The Borrego Badlands
Anza-Borrego Desert State Park California
In the Anza Borrego Desert of southeastern California lies a tract of land some 20 miles wide by 15 miles long, known as the Borrego Badlands. Once undersea, the region today is a maze of hills and arroyos which, when seen close-up, reveal a hidden treasure of native palms, remote springs and mysterious concretions. Click here for information on Font's Point.
Our exploration of the Badlands began as we exited the S22 and followed the Arroyo Salado Wash east in our 4WD vehicle. Click here to watch a video of this story.
The first stop was Seventeen Palms Oasis, located off the Wash’s dirt road.

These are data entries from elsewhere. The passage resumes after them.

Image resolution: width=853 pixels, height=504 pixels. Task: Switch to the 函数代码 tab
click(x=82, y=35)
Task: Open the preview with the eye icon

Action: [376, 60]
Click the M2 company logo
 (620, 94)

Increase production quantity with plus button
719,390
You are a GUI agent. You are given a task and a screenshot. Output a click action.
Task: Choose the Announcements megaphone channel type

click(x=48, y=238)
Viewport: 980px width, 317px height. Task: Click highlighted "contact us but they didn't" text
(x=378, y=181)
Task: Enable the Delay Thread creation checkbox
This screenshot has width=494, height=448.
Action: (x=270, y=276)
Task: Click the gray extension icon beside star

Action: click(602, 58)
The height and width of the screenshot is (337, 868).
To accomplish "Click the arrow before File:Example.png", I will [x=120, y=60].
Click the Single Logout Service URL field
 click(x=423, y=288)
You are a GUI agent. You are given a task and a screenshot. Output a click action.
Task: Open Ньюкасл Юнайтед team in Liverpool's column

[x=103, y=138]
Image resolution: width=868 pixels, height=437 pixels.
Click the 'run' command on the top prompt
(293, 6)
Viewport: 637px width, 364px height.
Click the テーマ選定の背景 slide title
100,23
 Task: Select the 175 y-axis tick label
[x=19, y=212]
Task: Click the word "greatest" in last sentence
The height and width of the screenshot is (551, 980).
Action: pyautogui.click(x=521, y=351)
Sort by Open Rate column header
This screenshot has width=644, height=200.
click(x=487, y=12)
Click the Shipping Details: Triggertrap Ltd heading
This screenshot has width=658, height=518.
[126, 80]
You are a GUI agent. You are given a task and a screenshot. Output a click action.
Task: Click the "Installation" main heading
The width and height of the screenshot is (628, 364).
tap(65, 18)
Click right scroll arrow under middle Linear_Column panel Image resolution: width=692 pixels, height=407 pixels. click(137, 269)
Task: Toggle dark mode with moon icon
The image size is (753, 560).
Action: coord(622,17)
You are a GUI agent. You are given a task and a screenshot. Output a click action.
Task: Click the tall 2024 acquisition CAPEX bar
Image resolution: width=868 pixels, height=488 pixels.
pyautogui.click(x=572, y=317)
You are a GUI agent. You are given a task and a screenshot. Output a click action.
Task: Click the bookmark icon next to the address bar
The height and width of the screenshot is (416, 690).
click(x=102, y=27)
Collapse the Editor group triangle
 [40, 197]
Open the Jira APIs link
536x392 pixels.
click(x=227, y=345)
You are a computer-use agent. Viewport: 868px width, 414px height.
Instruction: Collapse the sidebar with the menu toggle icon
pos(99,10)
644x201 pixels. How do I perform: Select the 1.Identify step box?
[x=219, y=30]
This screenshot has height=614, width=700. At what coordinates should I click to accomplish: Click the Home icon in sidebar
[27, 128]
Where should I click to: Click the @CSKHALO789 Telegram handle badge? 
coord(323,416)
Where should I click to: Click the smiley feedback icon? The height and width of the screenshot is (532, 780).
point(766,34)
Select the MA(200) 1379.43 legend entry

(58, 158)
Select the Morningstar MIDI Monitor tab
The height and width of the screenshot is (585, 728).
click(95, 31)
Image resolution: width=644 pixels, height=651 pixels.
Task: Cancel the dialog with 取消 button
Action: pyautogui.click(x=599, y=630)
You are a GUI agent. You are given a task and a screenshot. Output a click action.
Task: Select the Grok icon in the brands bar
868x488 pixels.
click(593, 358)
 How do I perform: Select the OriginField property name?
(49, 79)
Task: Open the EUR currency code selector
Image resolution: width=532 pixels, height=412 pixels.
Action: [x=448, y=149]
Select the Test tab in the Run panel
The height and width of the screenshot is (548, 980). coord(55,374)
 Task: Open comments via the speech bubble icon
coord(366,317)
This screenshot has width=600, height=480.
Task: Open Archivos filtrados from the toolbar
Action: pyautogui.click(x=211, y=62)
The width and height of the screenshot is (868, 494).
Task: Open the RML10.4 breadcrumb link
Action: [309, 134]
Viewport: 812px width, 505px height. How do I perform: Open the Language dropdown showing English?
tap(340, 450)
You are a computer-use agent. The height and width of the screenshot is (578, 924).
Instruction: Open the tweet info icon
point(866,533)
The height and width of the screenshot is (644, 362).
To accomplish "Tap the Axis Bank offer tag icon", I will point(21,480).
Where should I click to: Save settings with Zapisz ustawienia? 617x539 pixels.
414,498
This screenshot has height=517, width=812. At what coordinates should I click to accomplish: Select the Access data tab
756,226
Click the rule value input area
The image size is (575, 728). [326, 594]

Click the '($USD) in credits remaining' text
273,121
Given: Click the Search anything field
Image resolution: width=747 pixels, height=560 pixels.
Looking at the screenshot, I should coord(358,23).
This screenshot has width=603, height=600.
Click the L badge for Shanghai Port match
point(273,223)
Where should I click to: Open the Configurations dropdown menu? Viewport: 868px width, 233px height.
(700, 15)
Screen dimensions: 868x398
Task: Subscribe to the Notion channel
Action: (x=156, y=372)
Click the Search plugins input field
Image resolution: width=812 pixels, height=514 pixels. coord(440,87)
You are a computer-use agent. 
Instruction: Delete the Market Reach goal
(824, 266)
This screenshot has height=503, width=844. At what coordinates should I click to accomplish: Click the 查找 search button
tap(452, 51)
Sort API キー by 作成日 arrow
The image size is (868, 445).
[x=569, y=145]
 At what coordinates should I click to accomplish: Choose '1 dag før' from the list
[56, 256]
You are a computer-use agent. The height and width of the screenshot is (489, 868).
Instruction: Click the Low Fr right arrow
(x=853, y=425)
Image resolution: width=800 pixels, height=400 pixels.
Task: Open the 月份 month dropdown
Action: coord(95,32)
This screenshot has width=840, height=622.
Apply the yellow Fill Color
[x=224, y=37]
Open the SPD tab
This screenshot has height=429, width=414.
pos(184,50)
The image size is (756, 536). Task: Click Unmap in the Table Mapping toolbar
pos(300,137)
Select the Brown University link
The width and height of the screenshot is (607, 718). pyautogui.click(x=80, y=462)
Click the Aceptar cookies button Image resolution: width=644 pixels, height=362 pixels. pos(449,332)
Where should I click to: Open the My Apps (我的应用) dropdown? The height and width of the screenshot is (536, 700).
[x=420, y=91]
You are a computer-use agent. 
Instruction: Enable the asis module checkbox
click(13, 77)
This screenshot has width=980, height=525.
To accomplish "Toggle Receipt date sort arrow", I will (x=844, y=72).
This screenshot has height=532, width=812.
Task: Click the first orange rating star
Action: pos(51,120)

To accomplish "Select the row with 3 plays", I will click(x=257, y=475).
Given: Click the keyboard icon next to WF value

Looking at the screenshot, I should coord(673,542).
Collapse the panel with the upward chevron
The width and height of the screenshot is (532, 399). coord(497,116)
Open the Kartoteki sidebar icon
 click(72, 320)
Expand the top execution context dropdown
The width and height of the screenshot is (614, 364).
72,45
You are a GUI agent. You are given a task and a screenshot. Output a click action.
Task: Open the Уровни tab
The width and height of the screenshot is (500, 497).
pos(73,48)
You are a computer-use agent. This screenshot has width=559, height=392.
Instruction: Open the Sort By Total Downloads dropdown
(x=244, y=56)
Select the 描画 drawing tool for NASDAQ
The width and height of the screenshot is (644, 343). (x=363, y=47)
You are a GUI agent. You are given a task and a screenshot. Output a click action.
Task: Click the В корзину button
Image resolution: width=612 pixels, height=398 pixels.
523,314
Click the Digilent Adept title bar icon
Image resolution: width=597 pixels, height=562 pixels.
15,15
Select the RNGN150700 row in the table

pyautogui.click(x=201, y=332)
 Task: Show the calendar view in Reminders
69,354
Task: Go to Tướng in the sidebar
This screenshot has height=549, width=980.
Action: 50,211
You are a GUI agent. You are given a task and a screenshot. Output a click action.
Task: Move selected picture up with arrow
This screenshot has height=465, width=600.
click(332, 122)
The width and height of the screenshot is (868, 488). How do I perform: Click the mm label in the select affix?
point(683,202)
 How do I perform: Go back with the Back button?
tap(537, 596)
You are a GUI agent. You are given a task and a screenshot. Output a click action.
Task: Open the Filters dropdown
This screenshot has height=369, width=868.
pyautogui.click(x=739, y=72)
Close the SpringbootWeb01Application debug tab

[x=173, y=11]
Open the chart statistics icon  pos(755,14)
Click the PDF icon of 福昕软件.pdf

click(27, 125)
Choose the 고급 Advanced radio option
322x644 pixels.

This oasis has attracted humans for thousands of years and is a well-known watering hole for the regional wildlife of the Borrego Badlands. Though no watering holes were apparent while we were there, the palms at the oasis were green and brilliant compared to the stark and barren desert surrounding them.
As the spring here was unreliable, early travelers with extra water would leave it in large glass jars for others to find. Thirsty visitors came to rely on the jars hidden in the shade of the palms. The desert wanderers would leave notes attached to the jars. Today the custom of leaving messages in the prospector’s post office is carried on by visitors. In the post office barrel hidden in the 17 Palms, among the palm tree bases, lies a visitor’s log book, notes and of course, bottles of water!
We followed the Wash east after exploring the nearby Five Palms Oasis area. From there we switched over to the Tule Wash and continued east to the to the Pumpkin Patch cut off, which is marked with a sign.
Desert Magazine’s Jack Pepper first published an article about the Pumpkin Patch in 1970, showing a black and white picture of its concretions. I became interested, along with many others, in the Pumpkin Patch after seeing this wonderful photo by David Muench in the January 1981 edition of Desert Magazine.
The Patch’s unique landscape is the result of wind and water continuously eroding the surface soil to reveal these sandstone concretions.
Concretions are believed to be formed by the natural cementing of sand particles to small objects such as a piece of shell, a grain of sand or even an insect. On the nearby ridges, new pumpkin-sized concretions continue to grow and become exposed. Many come here just to see and photograph the area. The Pumpkin Patch, located within the Ocotillo Wells Off-Highway Vehicle Area, is an enclosed,protected area for everyone to enjoy.